Barry Shandler, it may already exist but needs more artist support????
The mission of the National Association of Independent Artists is to strengthen, improve and promote the artistic, professional and economic success of artists who exhibit in art shows. We are committed to integrity, creativity, and the pursuit of excellence and we advocate for the highest ideals and practices within all aspects of the art show environment.
10-15 Year Vision Statement
The National Association of Independent Artists is THE resource for all things related to artists who show at art shows. It is the nationally respected organization with professional staff that represents and is governed by artists and networks with show directors and communities that support art show events.
Approved January 2007
I think that in some ways art shows may be coming full circle.
If you look at the history of shows- most started small and local, put on by artists or art associations. Booth fees were around $25 and local artists participated. Eventually some galleries closed, and those artists as well as those who did the BMAC for wholesale began to exhibit at the local shows, some driving quite a distance to get there. Promoters had lights turned on in their heads and saw the potential- made their shows larger, charged high booth fees, and often dropped the local artists and worked on bringing in out of the area artists, and billing their shows "national."
Kaytee has good points concerning local art groups.
Eventually things could go in reverse due to artists giving up on all of these large shows that charge huge fees then break all of their rules.
It would help all of us if the promoters would not see shows as a huge moneymaker and go back to reasonable booth fees. That would make it easier for local artists to support their local shows. I have seen a return to customers wishing to purchase locally and support us.
I have been living in the State College PA area for the past ten years and have done the Central PA Festival of the Arts for the past ten years.
I see many returning customers who tell me they like to purchase from me because I am local.
The booth fee for this show is $550, but I do believe that the shows have gone too high for artists who want to stay true to their work and play by the rules.
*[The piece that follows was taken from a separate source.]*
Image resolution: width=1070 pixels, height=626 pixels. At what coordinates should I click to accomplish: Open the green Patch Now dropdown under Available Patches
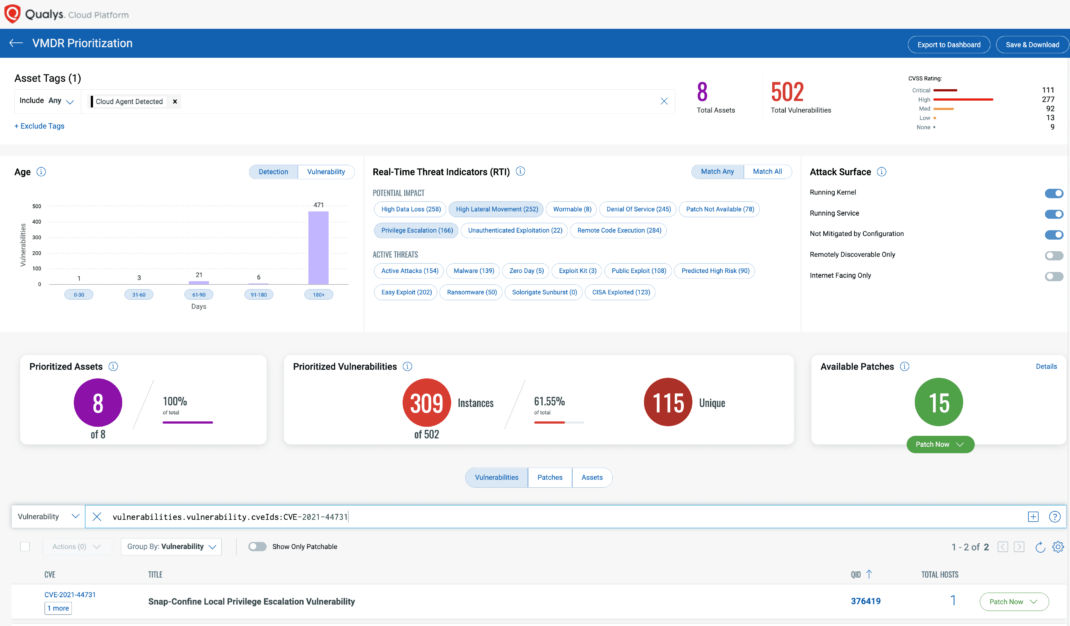[939, 444]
Art organizations are good and we should do our best to support them, agreeing with all here.
The best thing that we have right now is talking to each other about shows. Good to have a forum like this one. (Thanks, Connie)
I don't see this issue going away as long as shows put the money first.
Online- there is Amazon, Ebay, and now Etsy. Etsy started as handmade and vintage only, grew, now has a former ceo of either Amazon or Ebay working for them, keeps adding more non handmade items, and is pushing for things that the other two sites do, such as give free shipping. Pretty soon Etsy will be the same as the other two sites, as it is putting growth as a priority instead of remaining a place to buy creative/handmade items.
I can see the same similarities with the shows. If money comes first, the quality declines.
Not all promoters wish to see their shows go this way. I have discussed this with some and they are constantly on the lookout for new quality work.
Agree that some of the better shows, at least here in CO, are put on by local art/business organizations and are about 100-125 booths. Most arists do well at these depending on medium.Iavoid like the plague the "esoteric museums on the street" shows, but of course they avoid me as "we don't want shit kickers (western lifestyle) " in our show. A good laugh about Cherry Creek in Denver several years ago, they let in a very high end custom western boot maker friend, but just down the street they also let in Rocket Buster Boots, a Texas production outfit that had just started up. What do jurors know??????